**Given text**
There is only one mechanism that both reduces rent, and increases housing supply that I’ve heard of. Taxing the shit out of the land value (not the property value) a.k.a. Georgism.

The problem with this is that it WILL reduce the cost of housing which isn’t what our leaders actually want. They won’t say that part out loud though. This is because people want both affordable housing for our youth and people starting out, and they want retirees to be able to cash in on the value of their home.

You CAN’T have both things. If the market was flooded with $300k houses then the value of everyone’s house would plummet because why wouldn’t you just buy a $300K house instead of a $1M house?

[-] theacharnian@lemmy.ca 6 points 1 day ago* (last edited 1 day ago)

I don't know much about georgism, only that people who advocate for it online tend to present it as a silver bullet for too many things and that makes me suspicious that it's snake oil. Like I don't know the band, but the fans are kinda sketchy.

[-] seestheday@lemmy.ca 3 points 1 day ago

Totally fair. I think it’s just terribly unlikely to ever happen, and the ramifications aren’t really understood.

**Requests**
**a.** Rewrite the housing thread from "There is only" up to and including "edited 1 day ago)", switching "retirees" to "pensioners".
**b.** In the housing thread, what does Georgism tax, according to the first comment?
The data below were taken from a separate source and are unrelated to the housing thread.

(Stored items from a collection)

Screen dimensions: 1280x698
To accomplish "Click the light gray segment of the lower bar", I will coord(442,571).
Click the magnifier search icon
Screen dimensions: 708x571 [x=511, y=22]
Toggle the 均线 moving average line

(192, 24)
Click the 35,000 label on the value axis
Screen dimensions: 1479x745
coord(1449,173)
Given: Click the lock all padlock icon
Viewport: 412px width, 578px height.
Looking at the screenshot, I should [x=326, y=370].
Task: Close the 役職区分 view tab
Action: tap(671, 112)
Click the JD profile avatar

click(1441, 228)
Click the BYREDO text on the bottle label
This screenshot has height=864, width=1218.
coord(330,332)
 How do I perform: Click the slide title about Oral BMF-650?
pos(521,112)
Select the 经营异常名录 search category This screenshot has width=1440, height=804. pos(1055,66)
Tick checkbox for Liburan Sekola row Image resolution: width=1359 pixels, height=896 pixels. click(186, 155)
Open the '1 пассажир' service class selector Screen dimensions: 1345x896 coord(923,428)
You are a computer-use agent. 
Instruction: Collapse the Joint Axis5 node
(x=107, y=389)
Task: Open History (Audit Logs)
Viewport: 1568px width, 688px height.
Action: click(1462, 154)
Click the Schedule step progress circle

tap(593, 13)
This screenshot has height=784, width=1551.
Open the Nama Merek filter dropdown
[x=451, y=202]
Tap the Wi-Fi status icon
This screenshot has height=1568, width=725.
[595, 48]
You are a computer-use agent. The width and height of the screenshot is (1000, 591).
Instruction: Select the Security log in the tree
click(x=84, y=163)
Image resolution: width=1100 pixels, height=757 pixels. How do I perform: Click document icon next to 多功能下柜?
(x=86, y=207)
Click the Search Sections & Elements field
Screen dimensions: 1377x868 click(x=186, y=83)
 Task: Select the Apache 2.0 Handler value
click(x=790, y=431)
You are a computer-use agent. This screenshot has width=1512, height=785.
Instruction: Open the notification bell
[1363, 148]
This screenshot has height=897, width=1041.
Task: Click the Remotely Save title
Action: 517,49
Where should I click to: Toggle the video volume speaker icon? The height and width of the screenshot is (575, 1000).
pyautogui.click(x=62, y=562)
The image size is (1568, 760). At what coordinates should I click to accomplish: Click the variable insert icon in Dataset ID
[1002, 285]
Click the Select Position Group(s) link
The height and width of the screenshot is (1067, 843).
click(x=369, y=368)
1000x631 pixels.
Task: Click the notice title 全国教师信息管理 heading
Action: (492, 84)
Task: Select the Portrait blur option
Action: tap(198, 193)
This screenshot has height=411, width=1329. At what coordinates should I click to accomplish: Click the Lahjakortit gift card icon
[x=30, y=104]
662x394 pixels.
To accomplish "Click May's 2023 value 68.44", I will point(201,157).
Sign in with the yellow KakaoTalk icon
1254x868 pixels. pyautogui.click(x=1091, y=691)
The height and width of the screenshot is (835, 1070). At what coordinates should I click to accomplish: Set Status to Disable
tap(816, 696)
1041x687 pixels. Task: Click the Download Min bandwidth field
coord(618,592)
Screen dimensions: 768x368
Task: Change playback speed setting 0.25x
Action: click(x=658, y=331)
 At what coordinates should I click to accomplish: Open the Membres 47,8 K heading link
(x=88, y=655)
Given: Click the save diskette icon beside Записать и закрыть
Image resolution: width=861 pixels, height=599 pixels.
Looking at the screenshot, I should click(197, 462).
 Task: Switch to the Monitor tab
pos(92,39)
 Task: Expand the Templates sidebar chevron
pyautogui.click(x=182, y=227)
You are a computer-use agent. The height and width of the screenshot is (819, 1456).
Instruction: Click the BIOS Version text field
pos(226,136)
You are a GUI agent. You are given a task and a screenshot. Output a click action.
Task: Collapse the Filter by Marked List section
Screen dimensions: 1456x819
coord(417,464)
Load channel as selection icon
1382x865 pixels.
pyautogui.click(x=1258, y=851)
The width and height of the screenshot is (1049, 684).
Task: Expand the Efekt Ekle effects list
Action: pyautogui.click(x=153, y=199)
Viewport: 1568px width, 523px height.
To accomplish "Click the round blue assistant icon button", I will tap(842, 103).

**Results by task**
**a.**
There is only one mechanism that both reduces rent, and increases housing supply that I’ve heard of. Taxing the shit out of the land value (not the property value) a.k.a. Georgism.

The problem with this is that it WILL reduce the cost of housing which isn’t what our leaders actually want. They won’t say that part out loud though. This is because people want both affordable housing for our youth and people starting out, and they want pensioners to be able to cash in on the value of their home.

You CAN’T have both things. If the market was flooded with $300k houses then the value of everyone’s house would plummet because why wouldn’t you just buy a $300K house instead of a $1M house?

[-] theacharnian@lemmy.ca 6 points 1 day ago* (last edited 1 day ago)

**b.** Georgism taxes the land value heavily, not the property value.